§ **Task details**
Nothing but the records themselves, exactly as written and free of pictures, should appear in your response.

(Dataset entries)

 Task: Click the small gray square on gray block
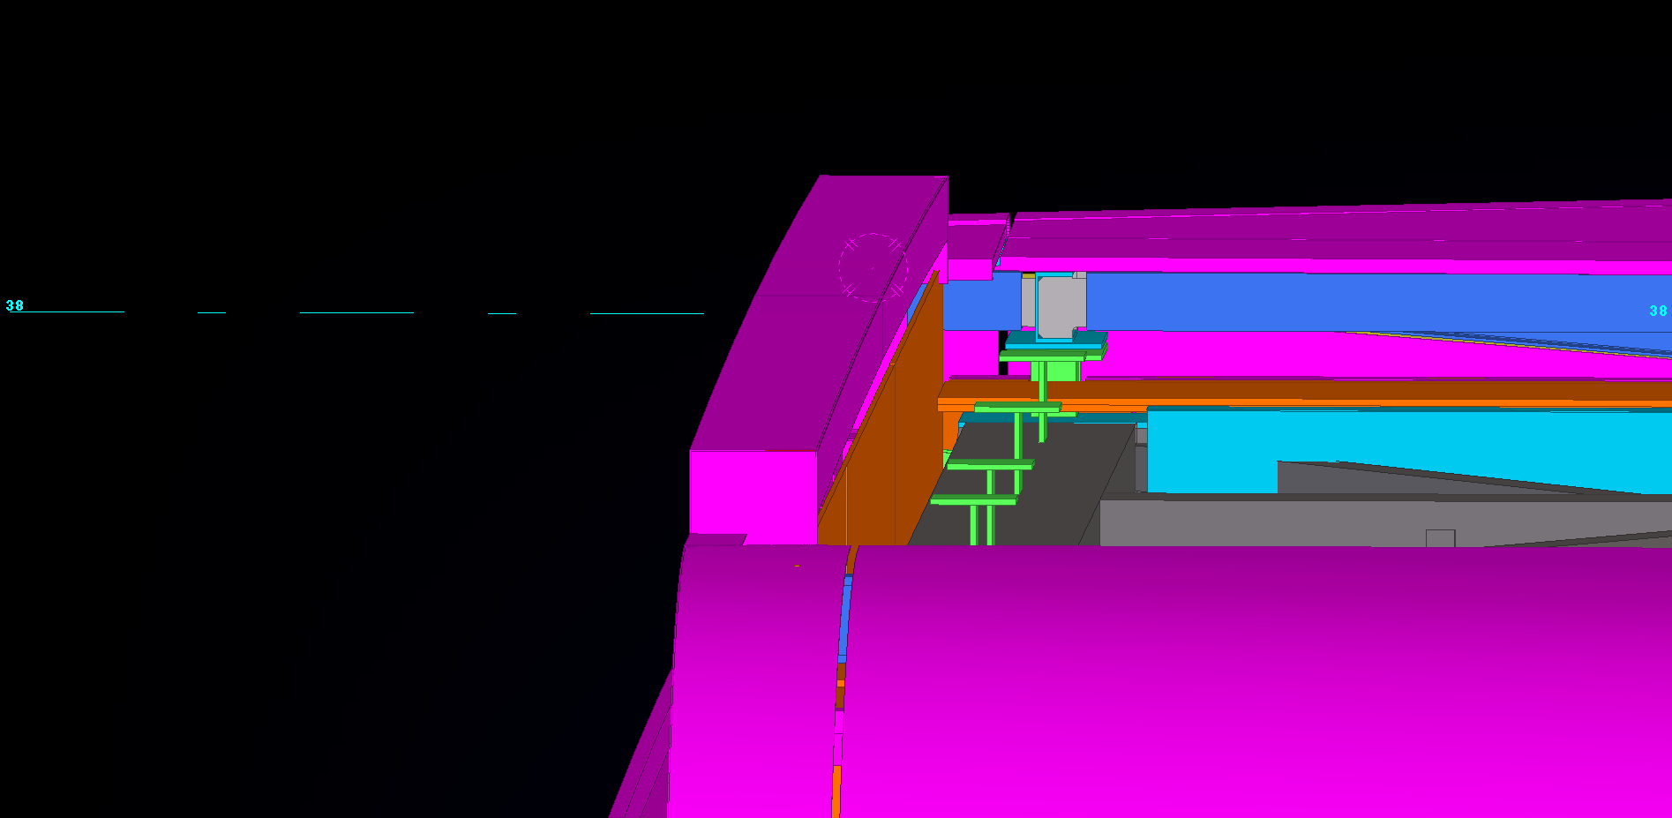1440,538
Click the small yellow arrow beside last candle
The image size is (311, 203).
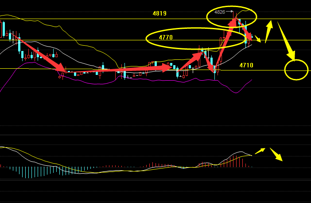click(258, 39)
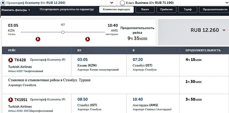Click Turkish Airlines logo on IST–AMS segment

click(x=87, y=39)
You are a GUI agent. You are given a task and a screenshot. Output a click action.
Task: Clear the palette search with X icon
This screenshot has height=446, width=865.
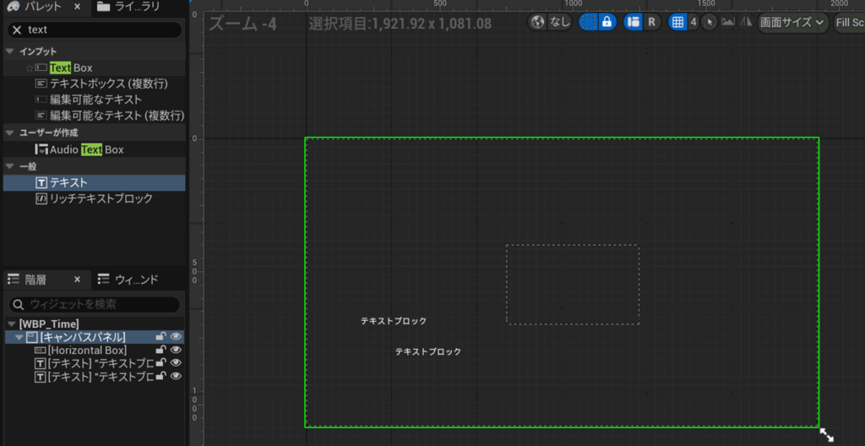click(x=16, y=30)
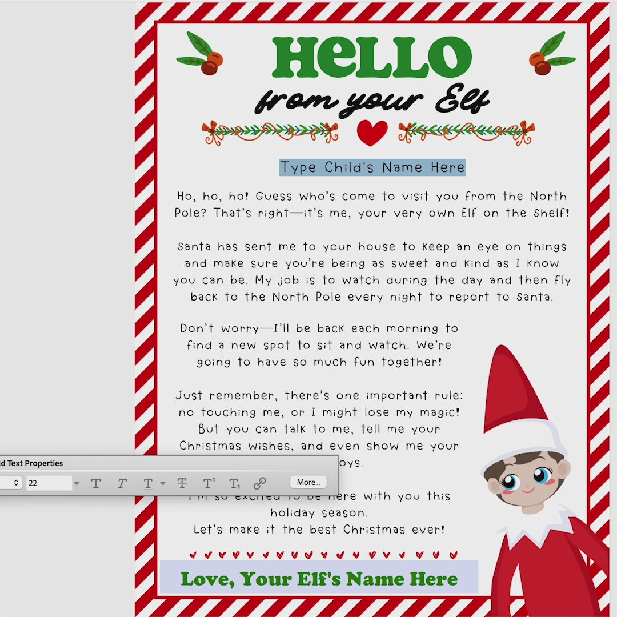Open the font size dropdown arrow
Viewport: 617px width, 617px height.
77,483
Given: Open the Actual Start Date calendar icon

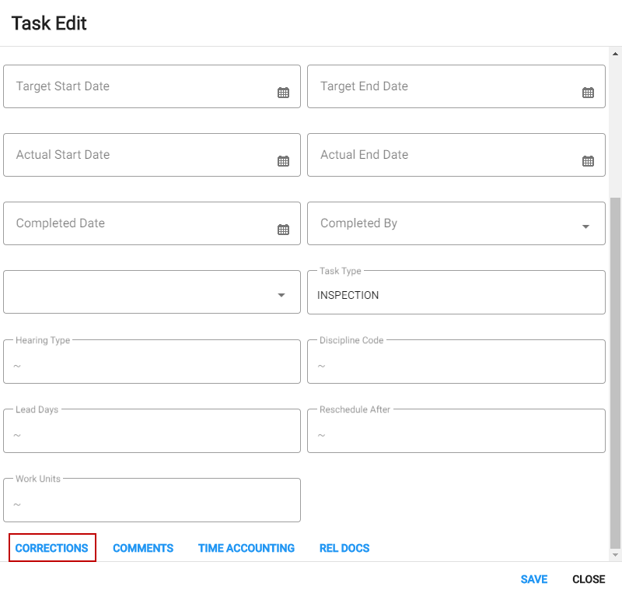Looking at the screenshot, I should 283,161.
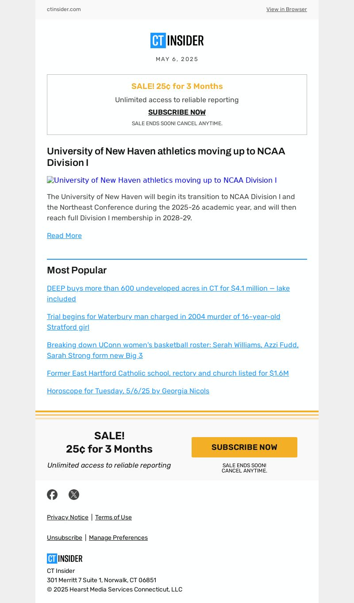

§ **Answer to this exercise**
 Task: Click the small gray square on gray block
1440,538
Click the small yellow arrow beside last candle
The image size is (311, 203).
click(258, 39)
Click Turkish Airlines logo on IST–AMS segment

click(x=87, y=39)
You are a GUI agent. You are given a task and a screenshot. Output a click action.
Task: Clear the palette search with X icon
This screenshot has height=446, width=865.
click(x=16, y=30)
Open the font size dropdown arrow
Viewport: 617px width, 617px height.
77,483
Given: Open the Actual Start Date calendar icon

Looking at the screenshot, I should 283,161.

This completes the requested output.